Aim of the exercise: Return all lines from the listing below in which the string "will" occurs.

Listed entries:
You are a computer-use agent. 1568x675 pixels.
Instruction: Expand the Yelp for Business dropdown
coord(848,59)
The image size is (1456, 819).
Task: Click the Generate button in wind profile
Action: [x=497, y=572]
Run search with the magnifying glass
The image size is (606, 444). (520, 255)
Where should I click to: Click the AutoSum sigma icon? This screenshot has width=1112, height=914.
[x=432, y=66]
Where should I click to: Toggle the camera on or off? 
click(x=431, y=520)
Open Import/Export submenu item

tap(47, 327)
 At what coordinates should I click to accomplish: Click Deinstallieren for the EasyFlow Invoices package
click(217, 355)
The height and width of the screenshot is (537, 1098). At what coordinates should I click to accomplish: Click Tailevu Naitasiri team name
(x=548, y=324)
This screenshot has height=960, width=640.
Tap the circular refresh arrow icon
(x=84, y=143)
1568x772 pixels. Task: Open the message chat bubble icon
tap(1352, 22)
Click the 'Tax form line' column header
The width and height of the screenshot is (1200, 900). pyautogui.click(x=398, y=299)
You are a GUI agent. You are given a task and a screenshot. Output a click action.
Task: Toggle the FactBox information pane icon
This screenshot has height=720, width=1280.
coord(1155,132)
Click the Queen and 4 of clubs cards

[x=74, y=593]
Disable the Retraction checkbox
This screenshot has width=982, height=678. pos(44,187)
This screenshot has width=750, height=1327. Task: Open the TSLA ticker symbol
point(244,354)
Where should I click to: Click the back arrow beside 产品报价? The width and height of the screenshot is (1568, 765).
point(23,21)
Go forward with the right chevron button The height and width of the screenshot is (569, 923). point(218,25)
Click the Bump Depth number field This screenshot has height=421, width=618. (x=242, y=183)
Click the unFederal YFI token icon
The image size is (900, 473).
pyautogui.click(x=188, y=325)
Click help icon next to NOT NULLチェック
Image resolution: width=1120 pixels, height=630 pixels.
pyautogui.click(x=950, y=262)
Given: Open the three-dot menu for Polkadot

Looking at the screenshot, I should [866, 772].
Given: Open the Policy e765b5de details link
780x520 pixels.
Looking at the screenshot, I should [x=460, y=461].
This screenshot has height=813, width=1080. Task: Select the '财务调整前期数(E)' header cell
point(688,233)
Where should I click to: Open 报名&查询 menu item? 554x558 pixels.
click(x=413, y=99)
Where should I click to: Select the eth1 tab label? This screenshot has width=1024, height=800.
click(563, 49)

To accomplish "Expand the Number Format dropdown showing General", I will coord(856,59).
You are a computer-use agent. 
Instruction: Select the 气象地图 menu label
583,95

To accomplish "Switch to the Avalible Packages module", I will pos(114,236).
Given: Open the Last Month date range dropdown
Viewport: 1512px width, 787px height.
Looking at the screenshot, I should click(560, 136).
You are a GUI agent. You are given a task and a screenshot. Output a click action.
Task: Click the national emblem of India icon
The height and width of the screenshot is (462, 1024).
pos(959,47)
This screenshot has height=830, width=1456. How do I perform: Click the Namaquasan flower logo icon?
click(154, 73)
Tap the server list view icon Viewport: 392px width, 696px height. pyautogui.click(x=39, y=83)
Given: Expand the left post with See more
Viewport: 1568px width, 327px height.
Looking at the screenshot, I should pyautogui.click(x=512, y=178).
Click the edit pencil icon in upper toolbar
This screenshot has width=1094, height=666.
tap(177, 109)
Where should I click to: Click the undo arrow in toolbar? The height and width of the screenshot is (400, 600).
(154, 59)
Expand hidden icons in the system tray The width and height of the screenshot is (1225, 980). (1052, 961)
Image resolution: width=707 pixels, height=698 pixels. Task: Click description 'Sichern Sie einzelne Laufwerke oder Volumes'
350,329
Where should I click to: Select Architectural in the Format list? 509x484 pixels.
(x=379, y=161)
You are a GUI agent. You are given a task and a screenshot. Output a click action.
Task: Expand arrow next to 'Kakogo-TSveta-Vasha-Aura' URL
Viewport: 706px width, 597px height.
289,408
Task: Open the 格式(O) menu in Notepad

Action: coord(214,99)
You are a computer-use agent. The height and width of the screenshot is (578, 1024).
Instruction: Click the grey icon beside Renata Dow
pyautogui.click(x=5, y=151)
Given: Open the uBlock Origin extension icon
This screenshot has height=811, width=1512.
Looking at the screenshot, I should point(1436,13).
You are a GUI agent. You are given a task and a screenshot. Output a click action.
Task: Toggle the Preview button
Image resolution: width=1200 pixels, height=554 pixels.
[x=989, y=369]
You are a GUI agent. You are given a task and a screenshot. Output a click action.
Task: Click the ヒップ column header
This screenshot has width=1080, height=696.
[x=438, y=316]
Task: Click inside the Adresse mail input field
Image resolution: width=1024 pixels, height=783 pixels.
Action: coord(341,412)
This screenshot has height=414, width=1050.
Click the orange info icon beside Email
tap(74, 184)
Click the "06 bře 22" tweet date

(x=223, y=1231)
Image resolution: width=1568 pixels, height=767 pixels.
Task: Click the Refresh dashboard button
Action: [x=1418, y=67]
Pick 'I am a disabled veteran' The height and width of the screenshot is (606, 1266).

Written answer:
To accomplish "Expand the Number Format dropdown showing General", I will coord(856,59).
To accomplish "Switch to the Avalible Packages module", I will pos(114,236).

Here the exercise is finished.